Nimrod’s Castle (Qal‘at al-Suayba in Arabic: Castle on the Cliff) on the southern slope of Mount Hermon, guarding the route to Damascus. F...

SOME places have too much history. The Holy Land is surely one of them. The focus of repeated invasions, the subject of successive empires, it is a place that has more past than it can handle.

And it’s got too much geography, too. Sitting at the crossroads of competing civilisations, it has been dominated — and sometimes tyrannised — by forces to the east and west, the south and north. This means, as we all know, that this is a place with too much — and much too complex — politics. Above all, of course, the Holy Land has too much religion. It is the cradle for two of the main world faiths; the object of interest of another; and the adopted home of a fourth.
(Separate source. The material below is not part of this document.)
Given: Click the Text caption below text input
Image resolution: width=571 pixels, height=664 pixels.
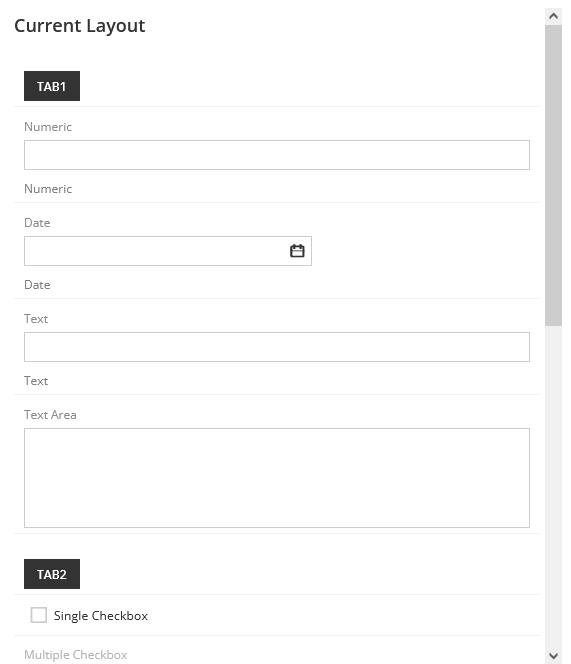Looking at the screenshot, I should 36,381.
As this consistently informative new book shows, such a superabundance of factors has led to further division and multiplication. Take the tombs of holy men and women that can be found throughout the Holy Land. In Yavne, for instance, Jewish pilgrims pray at the tomb of Rabbi Gamaliel. At exactly the same tomb, however, Muslims used to honour Abu Huraya, one of Muhammad’s closest friends. On the Mount of Olives, too, Christians can visit the cave that they believe to have housed the holy hermit Pelagia. The same cave is venerated in Islamic tradition as the burial place of the female mystic Rabi’a al-Adawiyya, and, in Jewish memory, as the home of the prophetess Huldah.

Even in a single religion, such duplication is not unknown: hence, for instance, the two rival tombs in Jerusalem — one at the Church of the Holy Sepulchre, the other outside the walls to the north — each of which claims to have been the last resting-place of Christ.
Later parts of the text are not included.